Et si… Certaines mesures prévues par le gouvernement pour sécuriser les réseaux les rendaient encore plus vulnérables ?

Après dix ans d’Intranet national, le Noorland revient à l’Internet ouvert.

Dans un mouvement salué par le monde entier, la Première ministre noorlandaise a annoncé la fin du programme national “Sécurisation d’Internet”. En 2017, inquiets des menaces sur la sécurité nationale et la stabilité politique, le Noorland a coupé ses réseaux de ceux du monde entier et a conservé toutes ses données et son trafic à l’intérieur de ses frontières. Les critiques portaient principalement le fait que cette mesure extrême était en fait destinée à la lutte contre l’opposition, pas seulement contre les hackers à l’étranger.

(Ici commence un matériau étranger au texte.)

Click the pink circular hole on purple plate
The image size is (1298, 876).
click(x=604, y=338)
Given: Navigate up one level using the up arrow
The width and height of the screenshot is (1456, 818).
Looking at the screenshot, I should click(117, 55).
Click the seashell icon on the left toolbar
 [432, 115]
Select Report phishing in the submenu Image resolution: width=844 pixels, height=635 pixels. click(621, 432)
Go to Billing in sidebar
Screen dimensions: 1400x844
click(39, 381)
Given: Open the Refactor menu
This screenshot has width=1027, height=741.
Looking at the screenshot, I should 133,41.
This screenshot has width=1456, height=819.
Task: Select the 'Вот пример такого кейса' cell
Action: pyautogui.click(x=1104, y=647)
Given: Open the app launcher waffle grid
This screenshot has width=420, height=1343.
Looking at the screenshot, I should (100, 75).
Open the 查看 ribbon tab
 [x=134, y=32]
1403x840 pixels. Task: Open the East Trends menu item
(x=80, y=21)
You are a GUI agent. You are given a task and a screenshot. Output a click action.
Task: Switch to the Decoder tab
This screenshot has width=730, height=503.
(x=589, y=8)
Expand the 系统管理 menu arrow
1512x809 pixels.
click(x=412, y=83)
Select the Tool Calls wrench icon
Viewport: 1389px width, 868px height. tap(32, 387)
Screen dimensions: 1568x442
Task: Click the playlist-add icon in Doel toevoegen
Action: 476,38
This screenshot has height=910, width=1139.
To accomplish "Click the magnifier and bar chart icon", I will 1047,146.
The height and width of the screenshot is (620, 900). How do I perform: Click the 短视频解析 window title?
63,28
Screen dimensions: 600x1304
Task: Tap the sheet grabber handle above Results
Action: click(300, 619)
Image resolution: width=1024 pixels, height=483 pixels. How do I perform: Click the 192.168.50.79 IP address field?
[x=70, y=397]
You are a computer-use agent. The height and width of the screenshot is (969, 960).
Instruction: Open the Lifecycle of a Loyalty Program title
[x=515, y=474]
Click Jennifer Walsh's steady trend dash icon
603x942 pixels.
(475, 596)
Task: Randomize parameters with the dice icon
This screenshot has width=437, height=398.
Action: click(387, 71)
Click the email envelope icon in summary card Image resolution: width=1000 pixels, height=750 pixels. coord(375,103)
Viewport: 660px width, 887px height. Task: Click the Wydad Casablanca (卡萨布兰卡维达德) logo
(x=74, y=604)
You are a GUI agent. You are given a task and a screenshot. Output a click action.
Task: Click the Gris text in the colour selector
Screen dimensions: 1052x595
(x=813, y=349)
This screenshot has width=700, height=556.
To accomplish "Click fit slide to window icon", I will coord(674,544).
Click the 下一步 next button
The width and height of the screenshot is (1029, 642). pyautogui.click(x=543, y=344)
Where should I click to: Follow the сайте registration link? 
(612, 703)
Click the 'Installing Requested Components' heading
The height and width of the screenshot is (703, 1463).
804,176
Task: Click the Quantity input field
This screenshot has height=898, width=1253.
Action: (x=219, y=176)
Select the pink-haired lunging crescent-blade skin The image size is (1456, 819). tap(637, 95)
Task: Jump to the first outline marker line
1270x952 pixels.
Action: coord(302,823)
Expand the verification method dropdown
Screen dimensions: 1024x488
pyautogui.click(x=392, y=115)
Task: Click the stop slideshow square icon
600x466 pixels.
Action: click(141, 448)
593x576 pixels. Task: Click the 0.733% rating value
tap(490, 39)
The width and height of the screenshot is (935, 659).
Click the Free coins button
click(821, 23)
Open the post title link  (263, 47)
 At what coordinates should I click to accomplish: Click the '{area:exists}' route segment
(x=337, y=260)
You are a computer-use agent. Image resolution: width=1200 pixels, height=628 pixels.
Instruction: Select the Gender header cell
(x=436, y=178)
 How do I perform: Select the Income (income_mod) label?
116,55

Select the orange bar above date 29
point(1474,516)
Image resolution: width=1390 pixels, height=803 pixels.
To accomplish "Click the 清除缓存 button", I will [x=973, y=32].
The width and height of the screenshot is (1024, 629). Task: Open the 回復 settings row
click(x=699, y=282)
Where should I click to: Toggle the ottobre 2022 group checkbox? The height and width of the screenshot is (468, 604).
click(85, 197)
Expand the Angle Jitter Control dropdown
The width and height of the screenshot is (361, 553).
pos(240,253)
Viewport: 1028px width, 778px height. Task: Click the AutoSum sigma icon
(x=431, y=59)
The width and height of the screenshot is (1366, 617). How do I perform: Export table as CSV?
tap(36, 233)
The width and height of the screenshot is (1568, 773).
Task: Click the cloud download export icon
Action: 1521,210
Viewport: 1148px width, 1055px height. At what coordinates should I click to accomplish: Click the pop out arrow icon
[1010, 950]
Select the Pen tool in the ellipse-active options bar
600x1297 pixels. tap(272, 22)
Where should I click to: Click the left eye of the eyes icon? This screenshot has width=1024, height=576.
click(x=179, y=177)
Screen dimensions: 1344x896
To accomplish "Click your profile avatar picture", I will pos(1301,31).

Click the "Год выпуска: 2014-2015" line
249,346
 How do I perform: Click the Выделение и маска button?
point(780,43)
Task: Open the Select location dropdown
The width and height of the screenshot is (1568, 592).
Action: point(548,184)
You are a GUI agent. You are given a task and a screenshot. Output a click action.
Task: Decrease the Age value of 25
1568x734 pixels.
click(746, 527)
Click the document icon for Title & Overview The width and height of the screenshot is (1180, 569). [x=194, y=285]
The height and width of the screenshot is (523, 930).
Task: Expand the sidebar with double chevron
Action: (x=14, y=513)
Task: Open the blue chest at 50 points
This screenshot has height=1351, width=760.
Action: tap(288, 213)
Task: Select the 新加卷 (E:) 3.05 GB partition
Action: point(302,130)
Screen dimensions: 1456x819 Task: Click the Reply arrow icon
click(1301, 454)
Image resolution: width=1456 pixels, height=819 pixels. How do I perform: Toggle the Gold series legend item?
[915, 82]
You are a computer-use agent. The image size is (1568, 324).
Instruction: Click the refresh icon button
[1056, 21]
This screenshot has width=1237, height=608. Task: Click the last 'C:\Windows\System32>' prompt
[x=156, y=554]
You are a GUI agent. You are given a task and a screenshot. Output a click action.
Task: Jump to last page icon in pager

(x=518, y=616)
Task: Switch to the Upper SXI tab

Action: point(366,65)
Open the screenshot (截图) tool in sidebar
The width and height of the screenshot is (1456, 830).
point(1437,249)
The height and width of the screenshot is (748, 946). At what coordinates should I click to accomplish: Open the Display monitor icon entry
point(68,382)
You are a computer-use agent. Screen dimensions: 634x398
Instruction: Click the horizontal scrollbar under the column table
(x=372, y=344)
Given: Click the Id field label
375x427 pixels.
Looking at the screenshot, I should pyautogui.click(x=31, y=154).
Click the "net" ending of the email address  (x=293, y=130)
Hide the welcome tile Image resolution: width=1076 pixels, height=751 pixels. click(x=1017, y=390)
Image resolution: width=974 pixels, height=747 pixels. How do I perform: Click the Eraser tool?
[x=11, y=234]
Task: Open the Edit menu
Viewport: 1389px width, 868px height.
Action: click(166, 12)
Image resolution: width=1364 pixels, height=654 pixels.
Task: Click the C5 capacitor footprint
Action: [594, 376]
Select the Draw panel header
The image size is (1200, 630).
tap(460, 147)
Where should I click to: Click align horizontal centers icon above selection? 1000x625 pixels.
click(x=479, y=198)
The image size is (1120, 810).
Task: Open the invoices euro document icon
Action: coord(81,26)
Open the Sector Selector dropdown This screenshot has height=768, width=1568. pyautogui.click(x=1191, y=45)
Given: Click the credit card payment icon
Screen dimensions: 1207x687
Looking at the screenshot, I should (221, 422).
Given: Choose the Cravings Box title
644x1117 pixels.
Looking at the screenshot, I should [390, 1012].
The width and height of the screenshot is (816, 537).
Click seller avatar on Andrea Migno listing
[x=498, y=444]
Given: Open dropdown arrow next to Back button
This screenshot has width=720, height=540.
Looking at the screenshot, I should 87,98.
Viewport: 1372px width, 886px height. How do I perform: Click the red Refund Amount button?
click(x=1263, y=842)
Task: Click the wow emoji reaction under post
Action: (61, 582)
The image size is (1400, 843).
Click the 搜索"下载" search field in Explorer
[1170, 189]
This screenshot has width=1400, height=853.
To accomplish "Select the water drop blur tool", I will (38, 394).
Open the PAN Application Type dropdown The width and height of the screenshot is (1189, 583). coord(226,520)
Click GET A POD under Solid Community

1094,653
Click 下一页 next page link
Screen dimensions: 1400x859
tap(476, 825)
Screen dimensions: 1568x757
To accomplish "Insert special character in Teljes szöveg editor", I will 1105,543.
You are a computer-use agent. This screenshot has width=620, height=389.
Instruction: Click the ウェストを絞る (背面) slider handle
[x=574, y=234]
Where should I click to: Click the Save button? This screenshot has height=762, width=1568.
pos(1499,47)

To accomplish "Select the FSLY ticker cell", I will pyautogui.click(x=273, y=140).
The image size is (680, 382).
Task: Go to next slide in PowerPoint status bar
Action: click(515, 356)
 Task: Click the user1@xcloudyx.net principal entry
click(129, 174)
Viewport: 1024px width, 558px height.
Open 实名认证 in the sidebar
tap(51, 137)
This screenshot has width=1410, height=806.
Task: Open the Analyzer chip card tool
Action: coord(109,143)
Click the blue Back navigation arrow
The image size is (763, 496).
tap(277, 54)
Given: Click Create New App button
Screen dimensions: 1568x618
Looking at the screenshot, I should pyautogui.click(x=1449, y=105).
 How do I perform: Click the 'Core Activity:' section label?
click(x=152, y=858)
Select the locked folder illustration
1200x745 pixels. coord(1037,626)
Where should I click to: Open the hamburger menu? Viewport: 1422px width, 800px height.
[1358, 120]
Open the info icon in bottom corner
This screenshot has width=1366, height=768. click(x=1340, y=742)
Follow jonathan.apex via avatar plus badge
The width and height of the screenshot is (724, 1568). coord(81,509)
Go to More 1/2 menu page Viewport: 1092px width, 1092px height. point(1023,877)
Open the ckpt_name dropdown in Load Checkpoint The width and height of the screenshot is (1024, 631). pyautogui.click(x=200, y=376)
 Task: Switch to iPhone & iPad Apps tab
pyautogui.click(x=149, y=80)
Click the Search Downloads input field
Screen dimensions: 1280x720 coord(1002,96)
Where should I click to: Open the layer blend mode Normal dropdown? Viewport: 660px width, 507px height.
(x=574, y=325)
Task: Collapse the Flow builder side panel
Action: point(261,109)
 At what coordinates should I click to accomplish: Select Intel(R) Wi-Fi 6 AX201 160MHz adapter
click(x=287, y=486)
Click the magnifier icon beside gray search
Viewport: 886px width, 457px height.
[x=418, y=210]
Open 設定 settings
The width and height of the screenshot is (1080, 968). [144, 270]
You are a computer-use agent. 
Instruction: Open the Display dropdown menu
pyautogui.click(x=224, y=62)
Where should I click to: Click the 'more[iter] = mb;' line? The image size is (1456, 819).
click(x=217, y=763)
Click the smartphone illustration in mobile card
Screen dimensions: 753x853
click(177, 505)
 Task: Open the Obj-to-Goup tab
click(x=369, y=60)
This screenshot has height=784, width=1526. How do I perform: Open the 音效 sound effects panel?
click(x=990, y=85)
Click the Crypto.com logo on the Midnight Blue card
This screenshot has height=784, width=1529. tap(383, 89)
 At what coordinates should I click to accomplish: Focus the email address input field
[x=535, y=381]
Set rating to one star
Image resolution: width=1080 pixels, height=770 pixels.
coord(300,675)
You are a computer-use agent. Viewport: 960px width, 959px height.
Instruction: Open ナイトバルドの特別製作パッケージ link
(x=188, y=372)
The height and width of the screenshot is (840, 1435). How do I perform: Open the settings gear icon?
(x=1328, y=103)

Toutes les données des Noorlandais devaient obligatoirement être stockées dans des serveurs situés physiquement en Noorland, bannissant ainsi toute intervention de sociétés étrangères et forçant toutes les communications à passer par des points de contrôles. Les entrepreneurs se plaignirent que cette « sécurisation » risquait de paralyser l’économie, mais le gouvernement insista sur le fait que la sécurité était la priorité numéro 1.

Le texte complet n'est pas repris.